- Artist: Andrew Morton
- Year: 1845
- Medium: Oil on canvas, genre painting
- Dimensions: 116.8 cm × 147.3 cm (46.0 in × 58.0 in)
- Location: National Maritime Museum, Greenwich;

= The United Service =

Painting by Andrew Morton

The United Service is an 1845 genre painting by the British artist Andrew Morton. It depicts a scene in the Painted Hall of Greenwich Naval Hospital in London. Veterans of both the British Army and Royal Navy are gathered together. The Chelsea Pensioners wear scarlet coats while their Greenwich pensioner hosts are dressed in their blue uniforms. The composition features a number of portraits of real veterans amongst the paintings of naval battles.
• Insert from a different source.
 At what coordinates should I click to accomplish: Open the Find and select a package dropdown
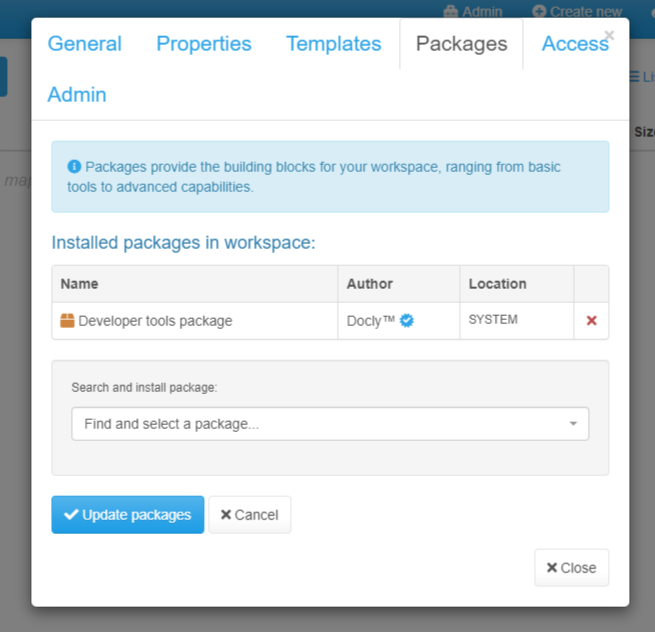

The work was displayed at the Royal Academy Exhibition of 1845 at the National Gallery in Trafalgar Square. Today the painting is in the collection of the National Maritime Museum in Greenwich.

==Bibliography==
- Cannadine, David (ed.) Admiral Lord Nelson: Context and Legacy. Palsgrave Macmillan, 2008.
- Land, Isaac Edward. Domesticating the Maritime: Culture, Masculinity, and Empire in Britain, 1770-1820. University of Michigan, 1999.